Exercise: According to the abstract on serum irisin and adropin in coronary artery ectasia, why did the researchers set out to examine the link between these two serum levels and coronary artery ectasia?

** Opening Text under study block **

Serum irisin and adropin levels may be predictors for coronary artery ectasia


CLINICAL AND EXPERIMENTAL HYPERTENSION, vol.44, no.3, pp.223-227, 2022 (SCI-Expanded) identifier identifier identifier

  • Publication Type: Article / Article
  • Volume: 44 Issue: 3
  • Publication Date: 2022
  • Doi Number: 10.1080/10641963.2021.2018601
  • Journal Indexes: Science Citation Index Expanded (SCI-EXPANDED), Scopus, Academic Search Premier, BIOSIS, CAB Abstracts, EMBASE, Food Science & Technology Abstracts, MEDLINE, Veterinary Science Database
  • Page Numbers: pp.223-227
  • Keywords: Coronary ectasia, coronary artery disease, inflammation, ATHEROSCLEROSIS, DISEASE, FNDC5
  • Süleyman Demirel University Affiliated: Yes


Background There is strong evidence that oxidative stress and inflammation may contribute to the coronary artery ectasia (CAE) pathophysiology. Recent studies have shown that serum irisin and adropin levels are associated with oxidative stress and inflammation. In the light of this information, we aimed to investigate the possible relationship between serum irisin, adropin levels and CAE. Patients & Methods A total of 50 consecutive patients with CAE and 50 consecutive patients with normal coronary anatomy (NCA) were enrolled into the study. Serum irisin, adropin and other clinical parameters were compared between groups. Results Adropin (p < .001) and irisin (p < .001) levels were lower in the CAE group. Low adropin (p = .014) and irisin (p < .001) levels were detected as an independent risk factor for CAE in multiple regression analysis. Receiver operating characteristic curve analysis showed that serum adropin (p < .001) and irisin (p < .001) leves was significant predictor of CAE. Conclusions The results of this study showed that serum irisin and adropin level was lower in the CAE group than in the NCA group. Irisin and adropin could play a role in the pathogenesis of CAE.

** Closing Text under study block **
** Opening Dataset excerpts block **

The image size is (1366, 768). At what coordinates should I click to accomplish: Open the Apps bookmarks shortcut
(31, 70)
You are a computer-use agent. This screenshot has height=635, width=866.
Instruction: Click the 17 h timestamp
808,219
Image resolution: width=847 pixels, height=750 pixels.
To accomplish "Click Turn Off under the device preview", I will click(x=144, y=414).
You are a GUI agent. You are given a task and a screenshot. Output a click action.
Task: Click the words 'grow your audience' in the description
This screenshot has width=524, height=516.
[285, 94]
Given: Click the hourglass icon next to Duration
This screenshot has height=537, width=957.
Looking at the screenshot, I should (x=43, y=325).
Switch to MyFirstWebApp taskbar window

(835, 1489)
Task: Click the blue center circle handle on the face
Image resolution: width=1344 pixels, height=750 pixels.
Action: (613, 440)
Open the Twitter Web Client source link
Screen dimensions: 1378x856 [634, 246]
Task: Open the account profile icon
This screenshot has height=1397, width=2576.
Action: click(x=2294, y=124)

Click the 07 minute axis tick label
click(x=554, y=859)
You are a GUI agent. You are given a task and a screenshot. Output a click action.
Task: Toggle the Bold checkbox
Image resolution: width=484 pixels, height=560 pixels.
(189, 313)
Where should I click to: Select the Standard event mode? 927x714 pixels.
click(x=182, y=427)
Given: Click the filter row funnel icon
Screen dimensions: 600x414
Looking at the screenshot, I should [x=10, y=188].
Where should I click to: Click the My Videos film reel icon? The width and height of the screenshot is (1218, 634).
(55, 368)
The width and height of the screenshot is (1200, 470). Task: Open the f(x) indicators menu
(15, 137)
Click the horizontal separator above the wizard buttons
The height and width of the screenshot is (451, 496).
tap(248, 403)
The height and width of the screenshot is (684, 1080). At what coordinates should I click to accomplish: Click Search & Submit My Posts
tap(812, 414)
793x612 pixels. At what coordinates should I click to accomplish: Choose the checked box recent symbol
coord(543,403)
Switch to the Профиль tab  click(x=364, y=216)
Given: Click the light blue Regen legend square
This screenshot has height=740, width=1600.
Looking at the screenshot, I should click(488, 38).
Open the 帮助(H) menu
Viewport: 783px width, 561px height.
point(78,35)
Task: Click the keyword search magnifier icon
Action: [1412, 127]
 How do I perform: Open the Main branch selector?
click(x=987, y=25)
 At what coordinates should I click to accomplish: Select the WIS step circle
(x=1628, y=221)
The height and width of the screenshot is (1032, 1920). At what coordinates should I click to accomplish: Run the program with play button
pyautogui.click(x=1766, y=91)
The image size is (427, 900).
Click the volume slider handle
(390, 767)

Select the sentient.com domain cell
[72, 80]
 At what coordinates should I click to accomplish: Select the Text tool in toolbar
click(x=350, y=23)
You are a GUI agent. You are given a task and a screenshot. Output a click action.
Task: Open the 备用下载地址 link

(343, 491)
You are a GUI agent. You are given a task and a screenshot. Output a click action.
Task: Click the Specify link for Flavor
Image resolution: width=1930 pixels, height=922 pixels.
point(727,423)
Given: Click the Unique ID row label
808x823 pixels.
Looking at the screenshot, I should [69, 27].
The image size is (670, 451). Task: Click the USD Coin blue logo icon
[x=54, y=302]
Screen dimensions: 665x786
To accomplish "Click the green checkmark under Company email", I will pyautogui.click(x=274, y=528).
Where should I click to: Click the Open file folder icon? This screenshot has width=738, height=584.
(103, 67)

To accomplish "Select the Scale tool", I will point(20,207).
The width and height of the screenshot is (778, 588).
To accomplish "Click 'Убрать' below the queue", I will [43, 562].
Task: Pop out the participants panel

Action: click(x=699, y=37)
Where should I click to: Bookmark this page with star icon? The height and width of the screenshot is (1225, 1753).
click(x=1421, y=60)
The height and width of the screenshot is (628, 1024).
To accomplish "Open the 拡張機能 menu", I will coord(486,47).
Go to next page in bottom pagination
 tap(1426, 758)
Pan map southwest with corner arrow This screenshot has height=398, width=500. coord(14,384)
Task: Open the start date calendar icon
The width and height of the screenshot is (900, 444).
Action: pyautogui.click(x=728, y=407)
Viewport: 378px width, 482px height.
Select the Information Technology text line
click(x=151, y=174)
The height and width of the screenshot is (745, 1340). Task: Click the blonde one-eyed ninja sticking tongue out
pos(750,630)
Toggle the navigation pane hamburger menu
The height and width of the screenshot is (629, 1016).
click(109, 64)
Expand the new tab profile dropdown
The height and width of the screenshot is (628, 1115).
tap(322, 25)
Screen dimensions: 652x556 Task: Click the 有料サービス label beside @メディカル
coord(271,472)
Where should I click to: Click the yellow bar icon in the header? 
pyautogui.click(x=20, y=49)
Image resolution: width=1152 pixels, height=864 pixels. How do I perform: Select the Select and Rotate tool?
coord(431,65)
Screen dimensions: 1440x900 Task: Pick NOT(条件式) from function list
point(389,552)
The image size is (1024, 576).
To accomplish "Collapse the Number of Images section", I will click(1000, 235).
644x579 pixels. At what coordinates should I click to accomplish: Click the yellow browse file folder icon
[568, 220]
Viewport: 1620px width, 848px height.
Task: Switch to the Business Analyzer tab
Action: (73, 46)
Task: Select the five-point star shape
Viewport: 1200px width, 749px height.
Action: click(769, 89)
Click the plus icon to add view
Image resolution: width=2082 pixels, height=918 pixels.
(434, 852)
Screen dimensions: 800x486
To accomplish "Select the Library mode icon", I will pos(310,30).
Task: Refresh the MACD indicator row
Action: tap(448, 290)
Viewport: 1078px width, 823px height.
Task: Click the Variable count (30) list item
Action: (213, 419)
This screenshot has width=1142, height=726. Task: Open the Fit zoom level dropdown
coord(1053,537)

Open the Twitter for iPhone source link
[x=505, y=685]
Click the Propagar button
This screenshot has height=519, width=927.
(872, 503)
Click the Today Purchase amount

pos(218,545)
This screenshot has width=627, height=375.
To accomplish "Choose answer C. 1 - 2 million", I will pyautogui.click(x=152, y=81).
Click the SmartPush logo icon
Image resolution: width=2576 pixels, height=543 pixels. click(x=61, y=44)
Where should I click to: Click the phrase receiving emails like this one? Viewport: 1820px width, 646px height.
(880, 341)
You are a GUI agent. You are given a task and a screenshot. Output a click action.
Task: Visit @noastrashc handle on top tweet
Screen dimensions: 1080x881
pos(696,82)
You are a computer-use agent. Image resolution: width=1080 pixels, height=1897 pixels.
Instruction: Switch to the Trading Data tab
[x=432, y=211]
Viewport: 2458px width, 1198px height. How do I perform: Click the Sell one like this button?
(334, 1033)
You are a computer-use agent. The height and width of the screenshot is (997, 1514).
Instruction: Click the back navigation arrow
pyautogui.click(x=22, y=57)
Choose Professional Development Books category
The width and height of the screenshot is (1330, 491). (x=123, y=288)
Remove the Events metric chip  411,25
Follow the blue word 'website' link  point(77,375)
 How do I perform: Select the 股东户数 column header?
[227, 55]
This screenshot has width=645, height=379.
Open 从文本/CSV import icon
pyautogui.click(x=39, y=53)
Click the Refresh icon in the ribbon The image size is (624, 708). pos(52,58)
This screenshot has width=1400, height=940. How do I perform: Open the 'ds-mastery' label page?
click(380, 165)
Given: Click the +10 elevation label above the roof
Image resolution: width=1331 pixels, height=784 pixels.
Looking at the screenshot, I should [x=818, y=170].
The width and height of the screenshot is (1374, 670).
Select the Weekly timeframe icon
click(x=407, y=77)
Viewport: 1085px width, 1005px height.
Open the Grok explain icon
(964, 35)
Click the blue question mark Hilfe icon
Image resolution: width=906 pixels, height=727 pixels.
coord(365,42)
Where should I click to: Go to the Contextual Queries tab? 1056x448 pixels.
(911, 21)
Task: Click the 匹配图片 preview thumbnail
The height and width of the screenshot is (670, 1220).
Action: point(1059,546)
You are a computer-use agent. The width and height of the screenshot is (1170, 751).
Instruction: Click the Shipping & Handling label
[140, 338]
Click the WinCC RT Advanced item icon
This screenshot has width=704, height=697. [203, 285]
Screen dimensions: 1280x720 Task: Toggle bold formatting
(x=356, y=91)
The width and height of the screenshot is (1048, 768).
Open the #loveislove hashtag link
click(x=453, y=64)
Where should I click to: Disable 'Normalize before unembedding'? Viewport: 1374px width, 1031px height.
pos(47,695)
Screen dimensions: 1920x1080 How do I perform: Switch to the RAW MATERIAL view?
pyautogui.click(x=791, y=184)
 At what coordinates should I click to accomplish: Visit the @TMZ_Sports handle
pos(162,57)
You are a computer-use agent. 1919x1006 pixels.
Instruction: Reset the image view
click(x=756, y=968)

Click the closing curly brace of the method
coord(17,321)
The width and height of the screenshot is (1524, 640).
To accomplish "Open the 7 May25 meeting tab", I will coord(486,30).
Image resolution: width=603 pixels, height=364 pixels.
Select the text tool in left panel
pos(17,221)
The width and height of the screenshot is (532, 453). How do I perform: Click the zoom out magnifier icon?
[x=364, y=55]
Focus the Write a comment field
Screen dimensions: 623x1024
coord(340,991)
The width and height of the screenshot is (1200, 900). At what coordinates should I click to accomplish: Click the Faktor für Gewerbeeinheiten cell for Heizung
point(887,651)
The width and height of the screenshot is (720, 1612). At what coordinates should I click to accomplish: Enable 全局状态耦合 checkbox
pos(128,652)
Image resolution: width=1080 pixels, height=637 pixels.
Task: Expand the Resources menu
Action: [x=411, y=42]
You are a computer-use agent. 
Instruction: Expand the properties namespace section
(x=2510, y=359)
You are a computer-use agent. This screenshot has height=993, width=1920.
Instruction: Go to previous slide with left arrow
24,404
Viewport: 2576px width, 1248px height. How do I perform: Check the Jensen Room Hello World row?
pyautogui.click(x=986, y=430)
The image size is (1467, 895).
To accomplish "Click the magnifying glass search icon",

** Closing Dataset excerpts block **

Expected answer: Strong evidence suggests that oxidative stress and inflammation may contribute to the pathophysiology of coronary artery ectasia. Recent studies have shown that serum irisin and adropin levels are associated with oxidative stress and inflammation, so the researchers looked for a possible relationship between these levels and the condition.